Adults, with their risk of lung cancer, are different.  In children, signs and symptoms are usually all you need when making decisions about treatment or referral when it comes to children's respiratory problems.  In my opinion, doing a CXR for a child in primary care should be for a situation where the X-ray could give information that allows treatment to be given or a referral to be avoided.  I can't think of any situations where the CXR would do that but a history and examination would not.

I understand that one reason that CXRs are done for children in Primary Care is to reassure parents or clinicians.  I would be very wary of that plan.  CXRs often have findings on them, especially when a child has a viral illness.  A finding is not the same thing as a clinically significant abnormality, but it is not very reassuring either.

Then there is the possibility that a CXR might be done in the belief that one would be done for the same patient in a hospital setting.  That is also tricky since practices change.  The trouble is that they may change slowly and inconsistently.  I believe that the safest approach is to avoid second guessing what tests someone else will want.  I either ask them or leave them to request their own investigations.

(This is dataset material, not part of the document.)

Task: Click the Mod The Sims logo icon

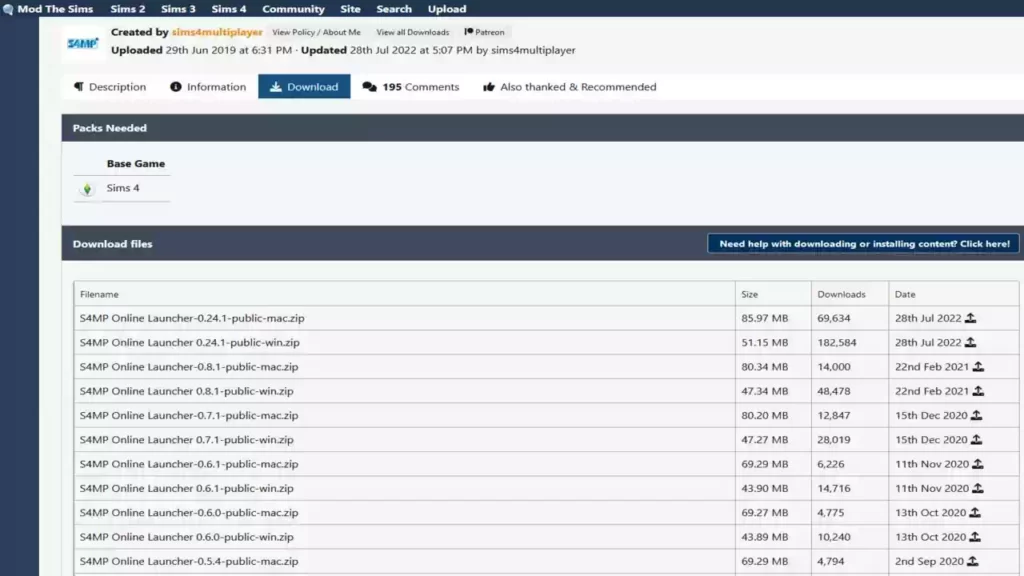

So then there is the challenge of being up to date.  I would like to use this opportunity to tell all my secondary care colleagues how stupidly easy we have it in this regard.  The environment we work in continually provides us with updates and learning (if you are surrounded by the kind of clever yet pragmatic clinicians I work with).  I remember how General Practice is a relatively isolated learning environment and how difficult it is to keep abreast of changes in so very many areas.

That's the trouble with training and keeping up to date: these things have the tendency to look fun and manageable but actually have the tendency to expand exponentially and take over.  Meanwhile, we all have a ship to run. The solution: Cling on, outsource your troubles and let FOAMed give you the answers.

Snelson out

Disclaimer: I need reassurance too. I'm just not sure where to find it any more.